Polycarpus
POLYCARPUS
A Canon Law collection, preserved in 14 manuscripts in two forms. The first (13 MSS) was written between approximately 1104 and 1106 by Cardinal Gregory, who lived during the pontificate of Pope Paschal II (1100–18). It is divided into eight books, subdivided into topics that are in turn subdivided into chapters; every topic has a summary preceding it and every chapter a title. The collection contains regulations on all areas of ecclesiastical life and was intended to serve the aims of the gregorian reform. Its chief source is the collection of anselm of lucca; other sources are numerous conciliar canons and papal decrees, passages from the letters of Gregory the Great, texts from the Fathers of the Church, etc. The collection, although not widely disseminated, exercised an influence on some later collections. The author of the second form (1 MS) is unknown, but he seems to have been close to the Roman Curia and to have been active about 1120. The number of books is the same as in the first form, but the number of topics has been increased. The new chapters are regularly taken from the same sources as the first form. The second form was less widely disseminated than the first.

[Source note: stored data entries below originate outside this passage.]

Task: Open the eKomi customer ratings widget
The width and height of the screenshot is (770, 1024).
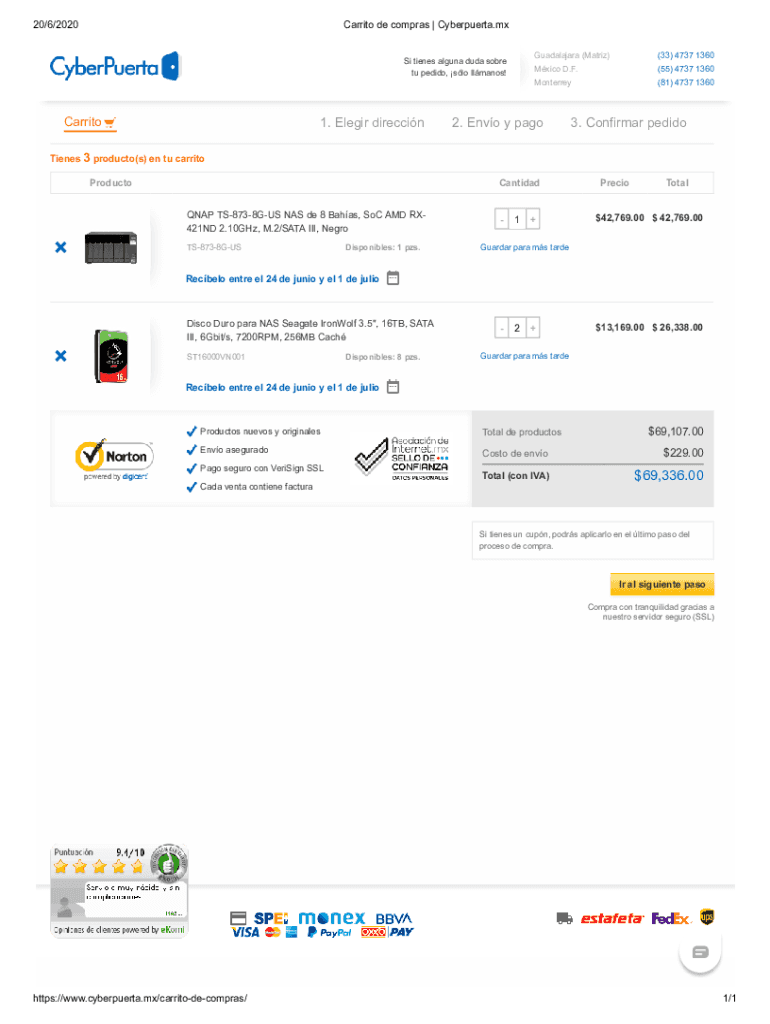Action: coord(119,891)
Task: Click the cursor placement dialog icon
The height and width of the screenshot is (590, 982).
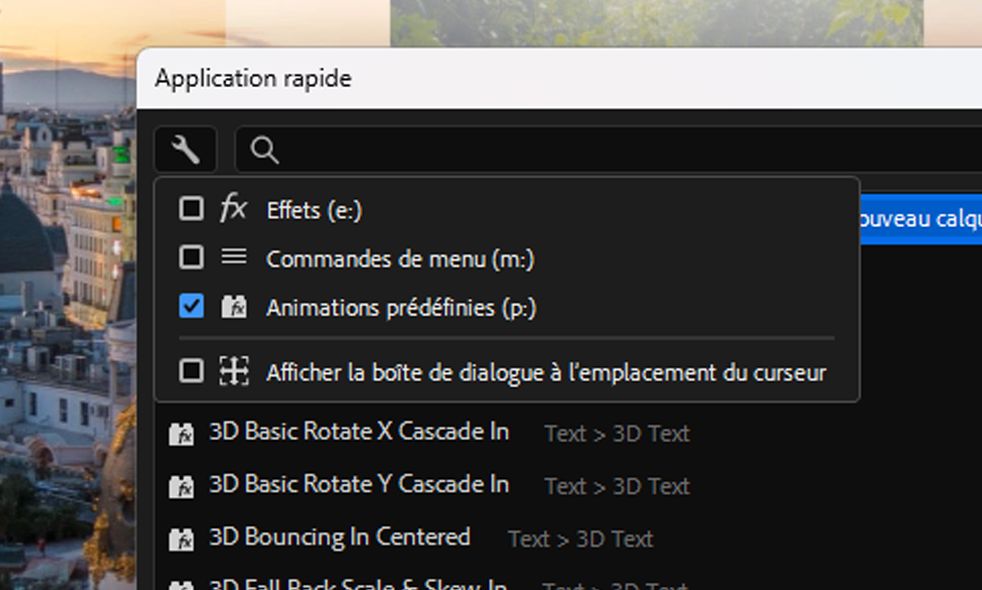Action: pos(233,372)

Bibliography: h. hÜffer, Beiträge zur Geschichte der Quellen des Kirchenrechts und des Römischen Rechts im Mittelalter (Münster 1862) 74–109. p. fournier, "Une Collection canonique italienne du commencement du XIIe siècle," Annales de l'Université de Grenoble 6 (1894) 400–409; "Les Deux recensions de la collection canonique romaine dite le Polycarpus," Mélanges d'archéologie et d'histoire de l'École Française de Rome 37 (1918–19) 55–101. p. fournier and g. lebras, Histoire des collections canoniques en occident depuis les fausses décrétales jusqu'au Décret de Gratien (Paris 1931–32) 2:169–185. r. naz, Dictionnaire de droit canonique, ed. r. naz (Paris 1935–65) 7:18–20.